In manovra più fondi a sanità e rinnovo contratti Pa.

«Con la prossima Legge di Bilancio 2022-2024- si legge nella bozza dela Nadef giunta sul tavolo del Cdm - sarà rafforzato il sistema sanitario nazionale, al fine di migliorare l’accesso alle cure e incoraggiare la prevenzione. Risorse aggiuntive saranno destinate ai rinnovi dei contratti pubblici e al rifinanziamento delle politiche invariate non coperte dalla legislazione vigente, tra cui missioni di pace, taluni fondi di investimento e il rinnovo di alcune politiche in scadenza».

La corsa del Pil.

Il primo semestre dell'anno in corso - si legge ancora nel documento - ha registrato un recupero del Prodotto interno lordo (Pil) nettamente superiore alle attese. Ad un lieve incremento nel primo trimestre (0,2 per cento sul periodo precedente) è infatti seguito un aumento del 2,7 per cento nel secondo. Si prevede che il terzo trimestre segnerà un ulteriore recupero del PIL, con un incremento sul periodo precedente pari al 2,2 per cento».

Revisione sussidi dannosi per ridurre carico imprese.

Nel testo viene inoltre anticipato che «le entrate derivanti dalla revisione delle imposte ambientali e dei sussidi ambientalmente dannosi andranno utilizzate per ridurre altri oneri a carico dei settori produttivi». «Le risorse di bilancio - si legge ancora - verranno crescentemente indirizzate verso gli investimenti e le spese per ricerca, innovazione e istruzione».
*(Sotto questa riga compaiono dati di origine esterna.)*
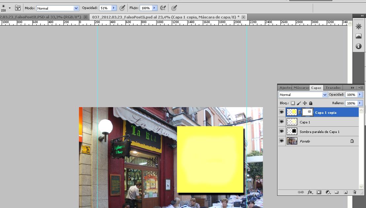Image resolution: width=366 pixels, height=208 pixels.
Task: Select the Capa 1 layer
Action: click(x=317, y=122)
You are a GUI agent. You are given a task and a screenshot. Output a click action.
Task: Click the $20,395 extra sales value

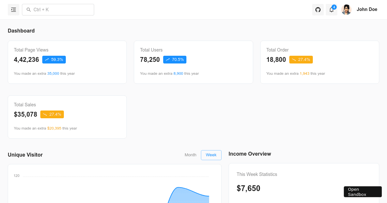54,128
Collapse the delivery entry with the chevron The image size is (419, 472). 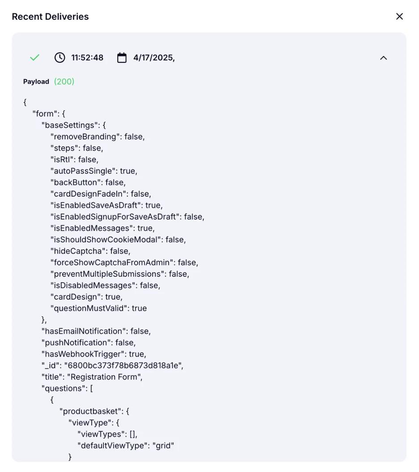click(384, 57)
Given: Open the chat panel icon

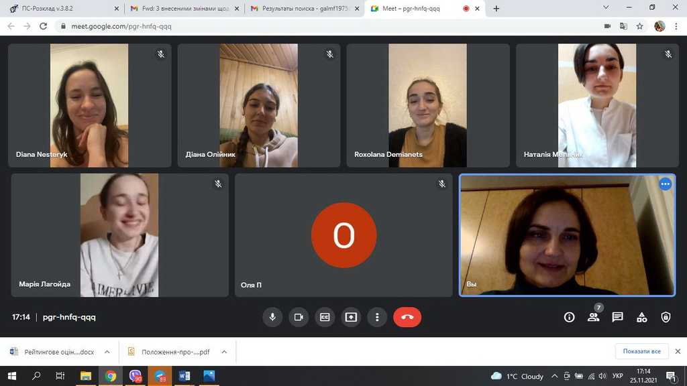Looking at the screenshot, I should point(618,317).
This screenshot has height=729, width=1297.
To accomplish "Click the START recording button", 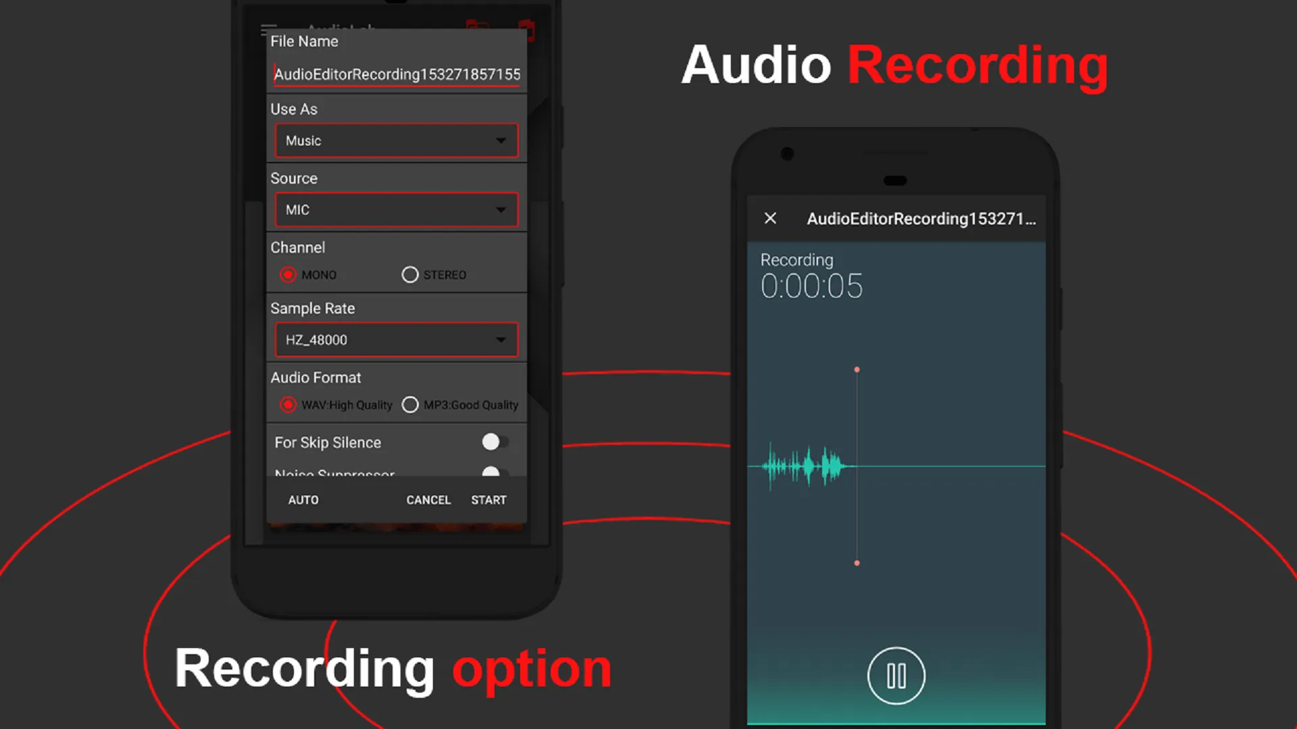I will coord(488,500).
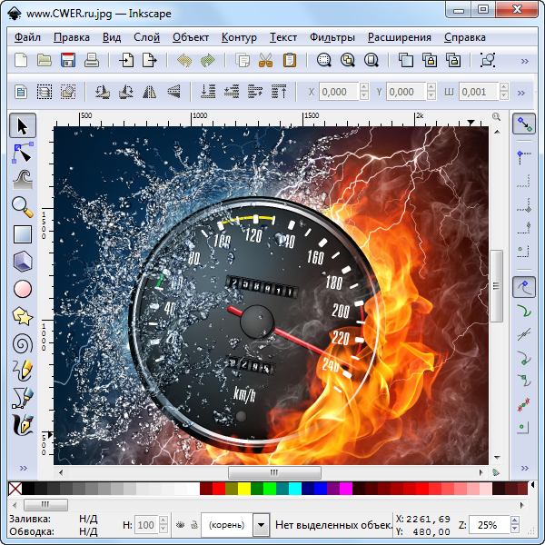Select the Selector arrow tool
545x545 pixels.
click(23, 124)
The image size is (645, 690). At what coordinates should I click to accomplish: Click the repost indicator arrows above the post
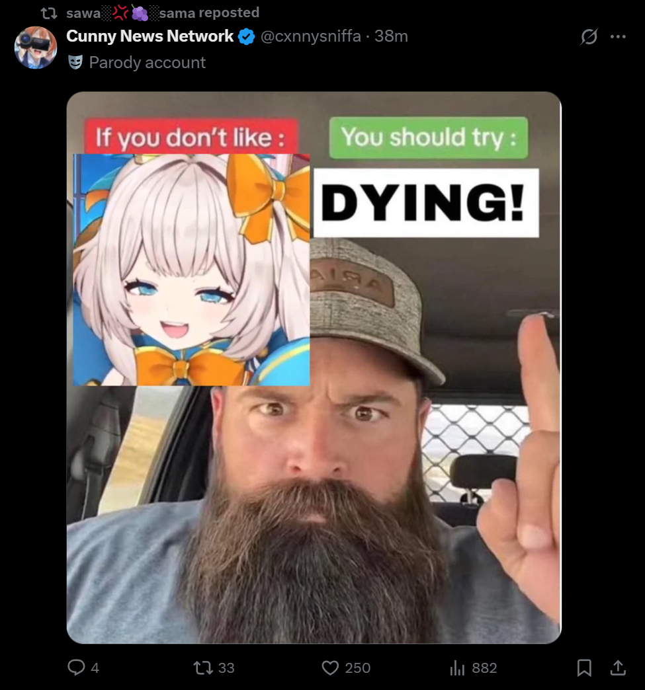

Un mese in più per ottenere gli arretrati dell’assegno unico.

La Nadef è stata dunque accompagnata da un Dl che si concentra sulle proroghe. In base al provvedimento approvato dal Governo, ci dovrebbe essere un mese in più per le domande retroattive dell'assegno unico, nuovi tempi supplementari per le imprese che devono pagare l'Irap sospesa nel 2020 dopo aver superato i limiti Ue sugli aiuti di Stato e un intervento per consentire ai Comuni di certificare le firme digitali raccolte per il referendum sulla cannabis. Le misure fiscali più importanti sul piano dei conti pubblici dovrebbero invece intervenire successivamente.

Ok governo a ddl concorrenza entro fine 2021.

Nel documento il Governo conferma la legge per la concorrenza entro quest’anno. «Tra le riforme abilitanti del Pnrr - spiega la bozza giunta sul tavolo del Consiglio dei ministri - il Governo si è impegnato a presentare, con cadenza annuale, la legge per la concorrenza. Quella per l’anno 2021, verrà presentata al Parlamento entro fine anno e approvata definitivamente nel 2022».

Decreto giudice per acquisire tabulati telefonici.

Cambio delle regole in senso garantista nelle inchieste penali sull’acquisizione dei dati telefonici e telematici dai fornitori: potrà essere disposta solo con un decreto motivato del giudice. In caso di urgenza il pm potrà procedere, ma ci dovrà essere la convalida del giudice. Lo ha stabilito il Consiglio dei ministri con il decreto legge approvato su proposta della ministra Marta Cartabia e con cui l’Italia si adegua al diritto comunitario e in particolare alla sentenza della Corte di Giustizia Ue del 2 marzo 2021.